春小麥地上部干重與光合指標呈顯著正相關的有4個：相對葉綠素含量(X1)、蒸騰速率(X2)、凈光合速率(X3)、氣孔導度(X4)；相關系數分別為0.549、0.604、0.585、0.605。春小麥地上部干重與胞間CO2濃度(X5)呈顯著負相關，相關系數為-0.585。

春小麥地上部干重與生理指標呈顯著負相關的有2個：超氧化物歧化酶(X7)、丙二醛(X8)，相關系數分別為-0.356、-0.440。

3 討 論

3.1 耐旱春小麥通過調節葉片水、氣循環條件適應干旱逆境

光合作用是植物重要的生理過程之一，也是植物生長發育和產量形成的基礎，還是外部生態因子和內部生理因子共同作用的復雜過程[25]。本試驗在光合特性方面的研究表明，干旱處理下抗旱組和水敏感組春小麥旗葉SPAD、Pn、Tr、Gs顯著降低，抗旱組分別降低了7.58%、15.74%、34.32%、40.74%，而水敏感組分別降低了13.56%、35.15%、39.29%、48.98%；Ci顯著升高，抗旱組提高7.77%，水敏感組提高9.09%，抗旱組各光合指標變化幅度小于水敏感組。本研究結果在前人的研究中也得到了印證[26-28]，并得出相同結論,即干旱脅迫會導致春小麥旗葉持綠性差，葉片衰老加快，不利于葉片細胞物質交換，光合作用強度減少，影響春小麥生長發育。

一定條件下，氣孔導度(Gs)和胞間CO2濃度(Ci)呈正相關關系[12]，在干旱和對照兩種水分處理下抗旱組春小麥旗葉SPAD、Pn、Tr、Gs下降幅度均小于水敏感組，干旱脅迫對抗旱性強的品種光合作用影響要比水敏感品種低且抗旱性強的品種可以保持相對較高的Gs，為Pn和Tr提供有利條件，而較高的Pn和Tr可以促進作物積累較多的干物質，促使抗旱強的作物保持較高的產量[29]。Ci的上升幅度小于水敏感組，抗旱組Ci上升幅度較小也說明了Pn下降是由于非氣孔因素導致的，這與張士昌、張東等[11,28]的研究結果相同。本研究還發現相對葉綠素含量、蒸騰速率、凈光合速率、氣孔導度與干重呈顯著正相關。說明以上指標與干物質積累程度密切相關，可通過測定春小麥旗葉光合參數：SPAD、Pn、Tr、Gs等的變化趨勢，評估干旱對春小麥生育后期干物質積累的危害程度，進而量化干旱對作物造成的影響。

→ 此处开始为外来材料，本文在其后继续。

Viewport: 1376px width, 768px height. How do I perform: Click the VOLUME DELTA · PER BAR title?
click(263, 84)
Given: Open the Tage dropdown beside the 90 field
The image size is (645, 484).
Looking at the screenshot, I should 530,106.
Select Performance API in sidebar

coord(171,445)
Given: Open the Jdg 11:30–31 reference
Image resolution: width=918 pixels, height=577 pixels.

3.2 耐旱春小麥通過增強抗氧化酶活性和水溶性物質含量緩解干旱損傷

作物在正常生長發育階段會產生活性氧自由基(ROS)，盡管ROS有可能引起有害的氧化，但它也是一種參與控制植物生長發育的信號分子[30]，在干旱脅迫下，光抑制和光呼吸會導致大量的ROS積累，對作物的細胞膜系統造成傷害，但作物本身會啟動相應的機制來激活細胞防御系統進而抵抗逆境危害[31]。本試驗通過對春小麥旗葉生理指標的研究發現：干旱脅迫下抗旱組、水敏感組春小麥旗葉POD、SOD、MDA、Pro均顯著升高。在干旱處理下水敏感組春小麥旗葉POD、SOD、Pro上升幅度均顯著高于抗旱組。這說明在干旱條件下，植物細胞內清除活性氧的酶促體系(SOD、POD等)的含量有升高的趨勢，能夠幫助清除植物機體內的活性氧有害物質以提高植物的抗旱性[32-33]；孫軍偉等[34]研究表明，在小麥灌漿期遭受干旱脅迫時Pro含量急劇上升，在一定程度上減輕葉片組織失水，較好地保持了植株的正常生理功能[11,35]，而抗旱性強的品種Pro含量顯著高于抗旱性弱的品種，滲透物質的增加可以使抗旱性強的品種保持相對較好的水分平衡。干旱處理下，抗旱性強的品種其MDA含量上升較小，生物膜損傷程度較小[36-38]。這與本研究結果一致。

3.3 耐旱春小麥通過上調抗旱基因表達抵御干旱危害

小麥基因的復雜多樣性可能促使小麥在干旱的環境下生長[16]，這與小麥基因的表達差異有關。在基因表達方面，我們基于前人的研究結果，在抗旱功能基因和抗旱調節基因方面分別選取了2對典型的抗旱相關基因(XTH-7A、Wlip19，Wdreb2、BADHb)作為對基因表達分析的代表。楊成民等[39]研究表明，XTH-7A、BADHb基因在植物抗逆過程中編輯產生功能蛋白，直接對植物細胞起到保護作用。周琪等[20]研究發現，在干旱脅迫下TaXTH-7A有利于作物提高滲透調節能力和更好地存活。李素等[21]研究表明，TaBADHb基因表達呈上調趨勢且該基因與小麥抗旱性密切相關。劉欣等[40]研究表明，Wdreb2、Wlip19基因在植物抗逆過程中傳導信號及參與抗旱相關基因表達的調控。秦鵬等[22]研究指出，敏感型小麥葉片在干旱脅迫下的TaWdreb2、TaWlip19基因表達顯著低于抗旱性小麥，說明基因在不同品種小麥受到干旱脅迫后存在表達差異，這與小麥品種的抗旱能力具有一定相關性。在干旱處理下XTH-7A、Wlip19、Wdreb2、BADHb基因在抗旱組中均為高表達，在水敏感組中均為低表達，抗旱組4種基因相對表達量比對照分別顯著提高了1.067倍、1.737倍、1.036倍、0.799倍，與前人研究結果一致。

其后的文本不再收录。